Monday, March 31, 2008

Chasing the Cheaters Who Undermine Online Research

AdAge.com: People who cheat on online surveys could soon find themselves -- or at least their computers -- on an industrywide digital blacklist of respondents who are undermining the $4 billion online-research industry.


Most research is BS anyway
I've been to focus groups, lots of them.
I'm registered with about 6 different companies, I know the cardinal rule of saying I don't work in marketing or journalism, AND I also know that I'm meant to say I haven't been to a focus group in the last 3 months.
Most other people with a brain know the rules too.

I've also been to focus groups and seen people be:
  • Schizophrenic in answering questions, lead by different phrasing of the same question
  • Saying what they aspire to be/do/want, not what they actually are/do/have.
  • They are easily influenced by peers in the same group
  • And they say what they think the moderator wants to hear.

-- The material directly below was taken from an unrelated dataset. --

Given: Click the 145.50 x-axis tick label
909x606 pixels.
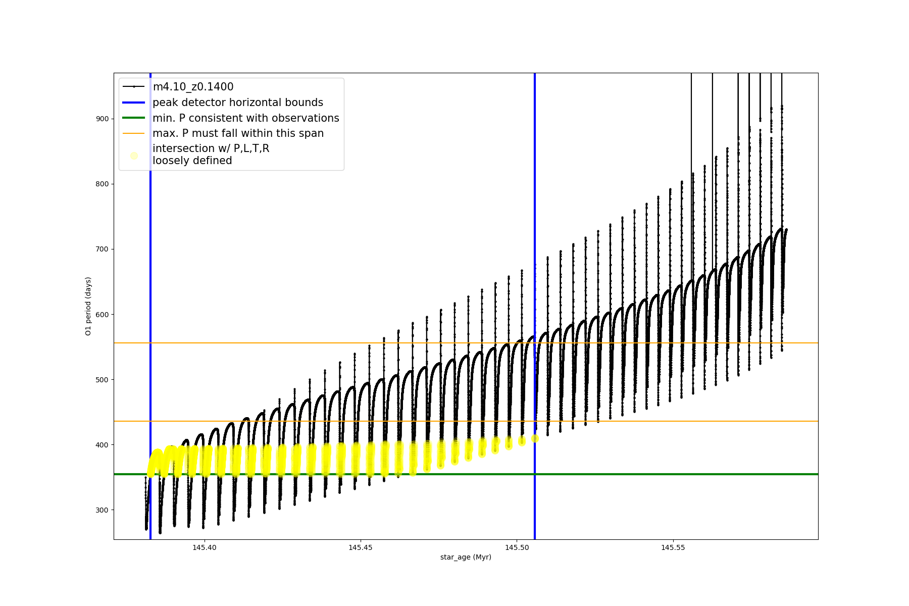Looking at the screenshot, I should point(517,547).

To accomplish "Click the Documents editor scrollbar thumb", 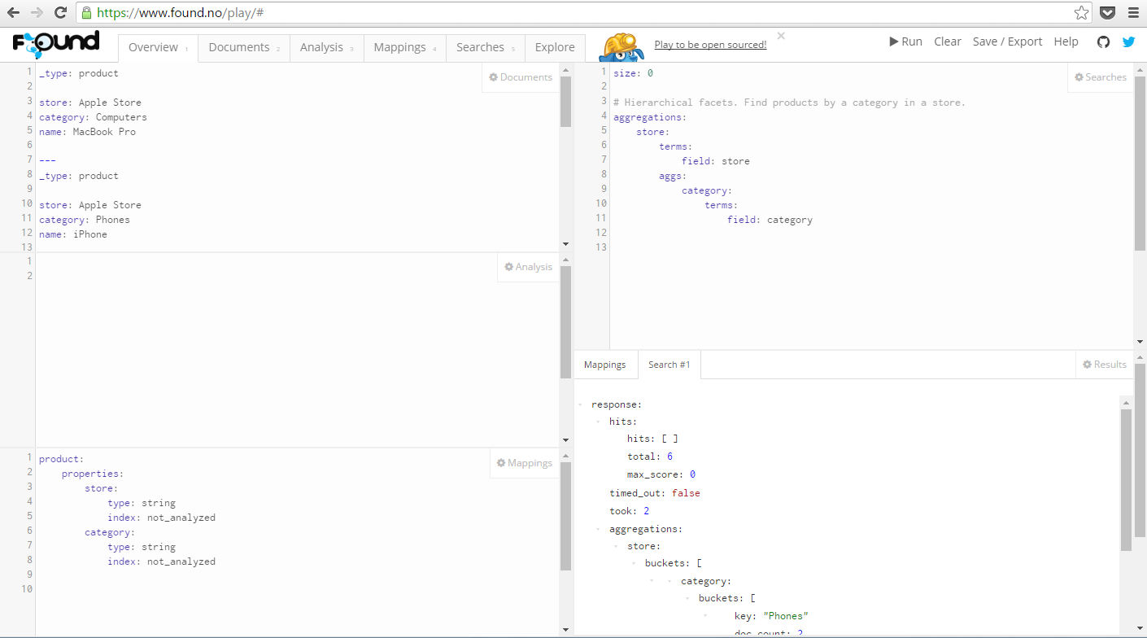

There is some accuracy to focus groups, but for the most part, the whole thing is bogus. Online surveys are the best.
Click, click, click answer anything wherever the mouse falls.
I'm not a full time survey abuser, like I'm sure most of the people are who are referred to in this article. Those guys will be caught for sure.
The moderate abusers like me, we're the problem and there's probably more of us. How will they catch us??

Tuesday, March 25, 2008

How Older Pros Can Transition to Digital

Ad Age: Leslie Laredo - Media professionals, now hear this: It is time to walk the talk or take a walk.


Pull the other one
I love these articles. When I read the title and little blurb, I noticed myself smirk and think "this is going to be a fucking doozie".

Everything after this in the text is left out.